Overclocking Results

Let's get this out of the way up front here: the overclocking results on this page are but a single data point in a wide array of parts that will be available on the market.  While we might get GREAT results from a particular GPU, that doesn't mean you are going to get the same results when you buy yours or even that vendor A will overclock further than vendor B if you were to buy the same cards we used here.  That's just the nature of the game – we just play by its rules.

For our testing here, we used EVGA's Precision X software though you could have (as we verified) used MSI's Afterburner or Galaxy's Xtreme Tuner and access the same features, the same knobs, and the same results. 

If you need a quick refresher on how the Kepler GPU overclocks you should read over this page of our GeForce GTX 680 review but here is the highlight:

The GPU clock offset is the other adjustable factor and it actually moves the entire performance curve up.  Think of it this way: when you set an offset of 50 MHz you are telling the GPU that its new base clock is 1056 MHz rather than 1006 MHz, and all the GPU Boosting is based off of that new base rate.  It is still possible to overclock your GPU too far and crash the system (as I did several times) but I think that is a good thing for consumers that want to make sure they are hitting the limits of their hardware.

We connected a second monitor to keep the EVGA Precision X software and monitoring window open while testing and running games, and in the end we decided that our "stable" platform was going to be set by being able to complete a run of the very GPU intensive Unigine Heaven benchmark.  I found that this benchmark was much more "unstable" when it came to high offsets, and therefore gave us a worst-case scenario for long-term game playing sessions. 

As you might remember, two of the more important numbers for GeForce GTX 660 Ti overclocking are the power % and the GPU clock rate.  The Power % indicates how much of the card's TDP is being utilized, and a number over 100% means we are pushing more than the 150 watt number that NVIDIA set as the TDP.  Both the Power % and the clock rate will vary in real time as the game state changes.

For our comparison testing, we set the Power Target on all four cards to their highest setting.
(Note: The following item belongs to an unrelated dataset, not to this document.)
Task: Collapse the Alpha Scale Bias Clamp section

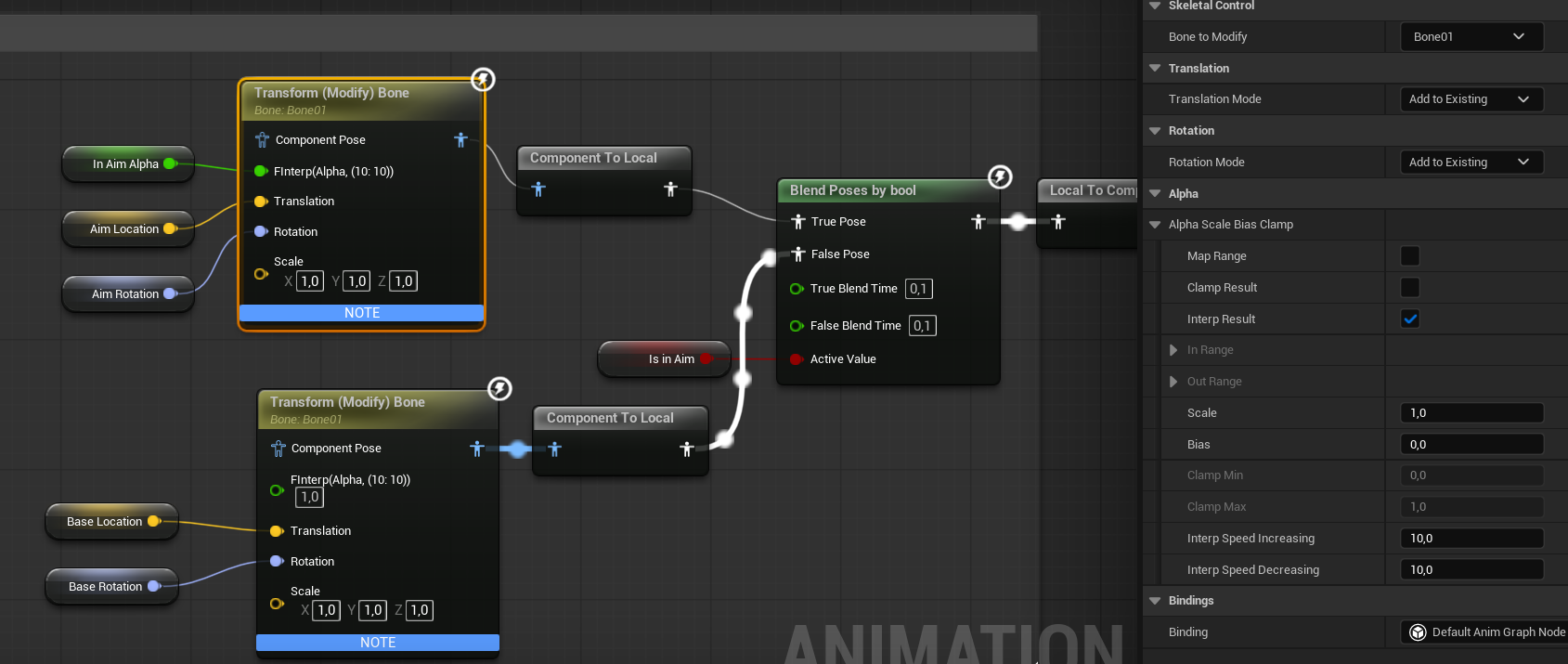Action: point(1155,225)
It was 123-125% for the Galaxy, EVGA and Zotac cards but only 14% for the MSI card!  Try as we might, we couldn't get around that level in either EVGA's or MSI's own overclocking software.  This is more than likely holding up the MSI card's overclocking ability, and hopefully they'll have an answer for us soon.

Here you can see our maximum stable GPU clock speed for each card. Keep in mind that, as I mentioned above, your mileage will likely vary.  Keep in mind as well that these are total clock speeds, not JUST the offset.  For example, while the Zotac card hit the highest base clock speed with a 1093 MHz rate, the EVGA had the highest offset with a 70 MHz (versus 60 MHz on the Zotac). 
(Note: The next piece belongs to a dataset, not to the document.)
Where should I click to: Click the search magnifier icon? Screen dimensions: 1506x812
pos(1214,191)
Also note that even though the Boost clocks are only going as high as 1171 MHz, those are the "normal" Boost clocks; as you can see in our image above we were able to hit over 1250 MHz clock speeds during our benchmarking and gaming tests.  In fact, the Zotac AMP! Edition was able to stay steady at 1275 MHz with a +60 MHz offset, the EVGA SC would run at 1266 MHz, Galaxy's GC card could run at 1189 MHz without issue, and MSI was able to clock to 1176 MHz. 

How did our temperatures change once we threw in some overclocking?  Actually, not by much. With the Zotac and EVGA solutions both increasing by 4C, the MSI cooler by a single degree, and the Galaxy cooler remained unchanged.  I should note here as well that sound levels for all four cards remained basically unchanged, moving only a 0.1-0.2 of a dB. 
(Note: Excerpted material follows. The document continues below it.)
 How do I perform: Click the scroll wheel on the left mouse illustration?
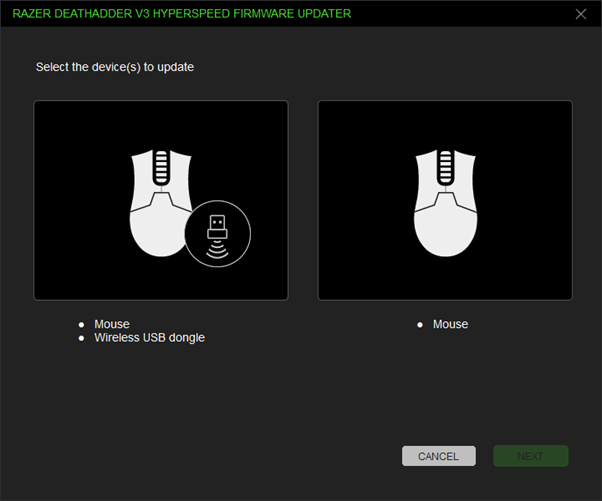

I did attempt to use the EVGA software to push the voltage up to the maximum of 1.175v, but the cards were already nearly hitting that voltage by just adjusting the power target and offset sliders so we didn't see any additional headroom in that.  When we get the MSI software working to increase the voltage beyond that, we may come back here for a second look.

What does it all mean for those of you looking to overclock?  Honestly, I think all of these cards are going to do pretty well but the Zotac, MSI and Galaxy cards really stand out for having a much better cooling solution than the EVGA SC model.  The Zotac AMP! GeForce GTX 660 Ti was able to hit the highest clock speed in my testing, but even the MSI card with its 114% power target bug was within ~40 MHz.